Il peso di un uomo in grado di cambiare le sorti

C'è, in alcune prestazioni, qualcosa che va oltre il semplice dato statistico, una sostanza che modifica l'equilibrio di una squadra e ne ridisegna le ambizioni. Malen, in questa Roma guidata da Gian Piero Gasperini, sembra essere diventato proprio quell'elemento di svolta: porta peso, spessore e, soprattutto, una personalità efficace in area di rigore che per lunghi tratti della stagione era sembrata smarrita. La sua doppietta non è stata solo la conclusione di azioni ben costruite, ma il sigillo su una prova di forza collettiva, una reazione netta alla precedente sconfitta di Udine. La squadra, come sottolineato dallo stesso allenatore, ha mostrato carattere, dominando un primo tempo "notevole" e gestendo con maturità una seconda frazione di gioco comunque solida, tanto che l'arbitro non ha mai dovuto ricorrere all'ausilio del Var – fatto non secondario, che Gasperini ha definito "bellissimo, fantastico".

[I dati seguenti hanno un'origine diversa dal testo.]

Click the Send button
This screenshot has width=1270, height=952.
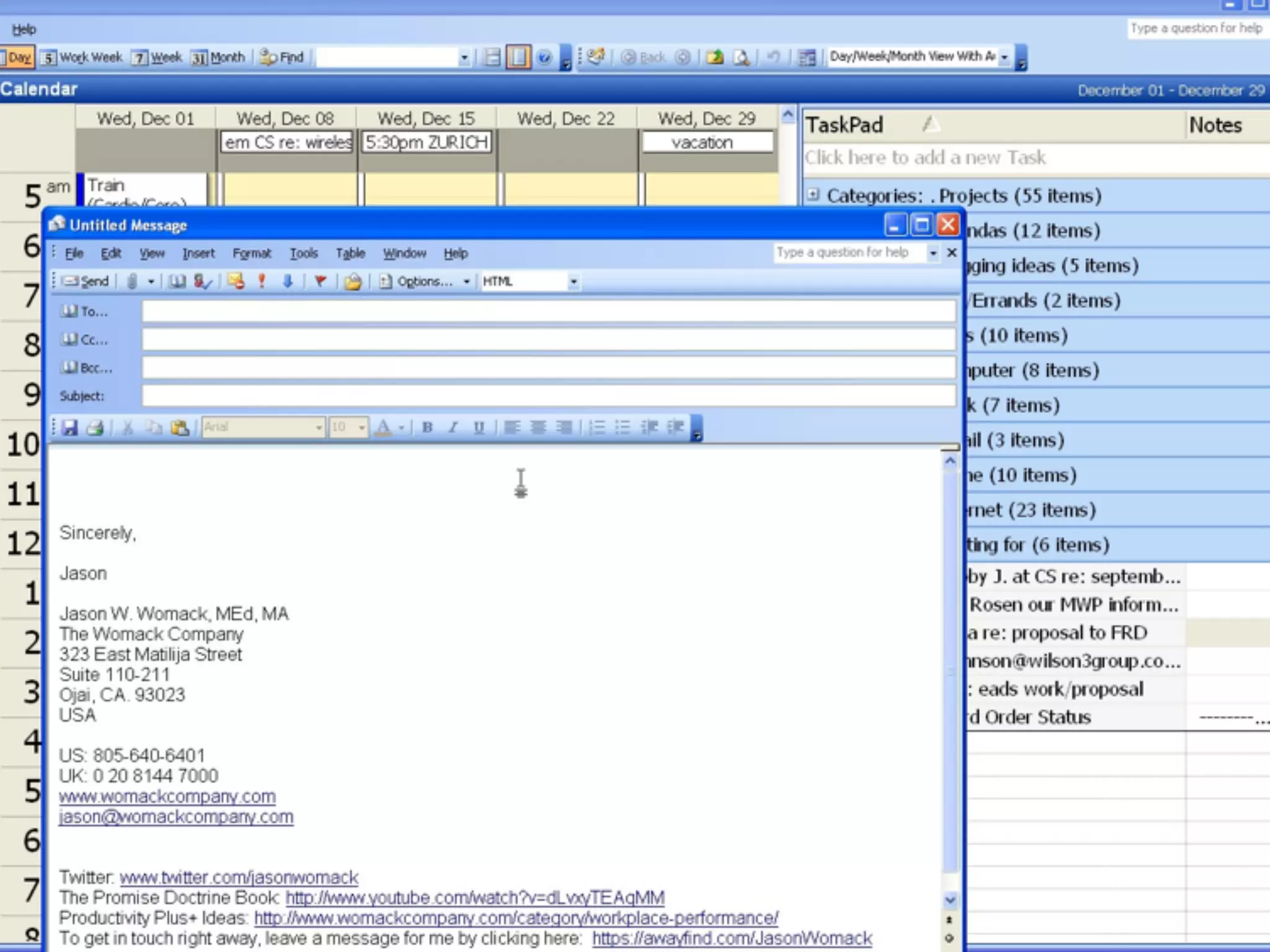click(87, 281)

Le parole di Gasperini e un paragone illustre

"Sono convinto che Malen segnerà ancora tanto", ha dichiarato il tecnico ai microfoni di Sky Sport, nascondendo a stento una soddisfazione che va oltre il risultato immediato. Gasperini, che ha paragonato alcune caratteristiche del suo attaccante a quelle di un altro grande goleador del calcio italiano come Gianluca Vialli, ha messo in luce come l'arrivo del giocatore abbia dato una marcia in più all'intero reparto offensivo. "Per raggiungere certi traguardi, devi avere un grande attacco", ha spiegato, indicando così la direzione per una stagione il cui obiettivo finale è ora chiaro e alla portata: agganciare la zona Champions. La vittoria, infatti, permette alla Roma di riallacciarsi alla Juventus al quarto posto, un punto di aggancio fondamentale per alimentare speranze legittime.

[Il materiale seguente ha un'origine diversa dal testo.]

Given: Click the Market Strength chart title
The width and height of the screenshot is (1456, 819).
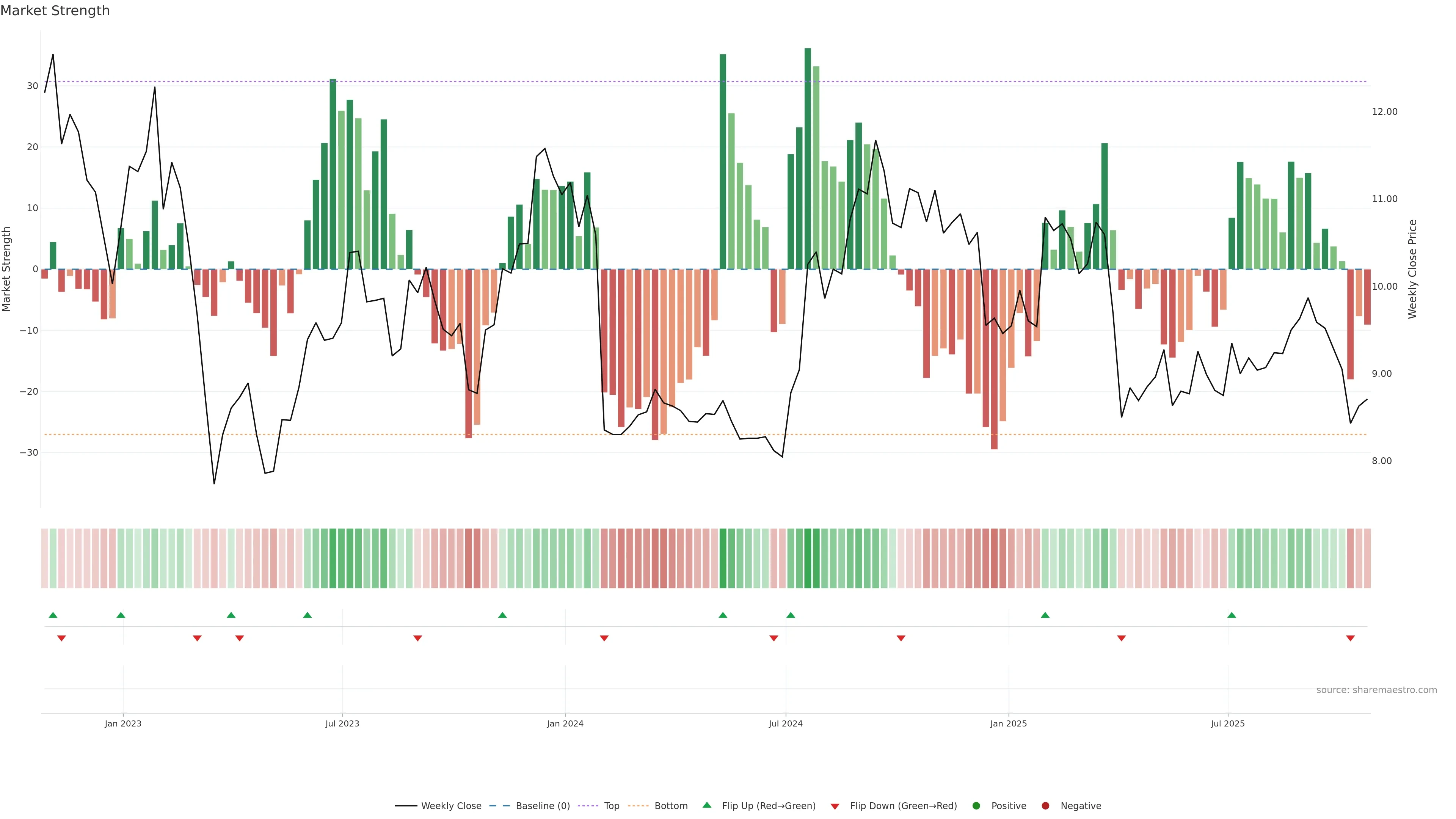Looking at the screenshot, I should [55, 11].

Una prestazione che vale un posizionamento

Quella di Malen, in definitiva, è stata una di quelle prestazioni che valgono doppio: tre punti sul campo e un'iniezione di fiducia per il futuro. La sua esultanza dopo il primo gol, quasi consapevole del paragone che sarebbe immediatamente scattato, racconta di un giocatore perfettamente integrato in un progetto che punta in alto. La squadra, supportandolo con qualità come chiesto dall'allenatore, ha dimostrato di poter competere ai massimi livelli, confermando che l'intenzione di crescere nel settore offensivo non è un mero proposito ma una realtà in divenire. La notte magica all'Olimpico, insomma, potrebbe non rimanere un episodio isolato, bensì il punto di partenza per una rimonta che ha già cambiato l'atmosfera attorno al club.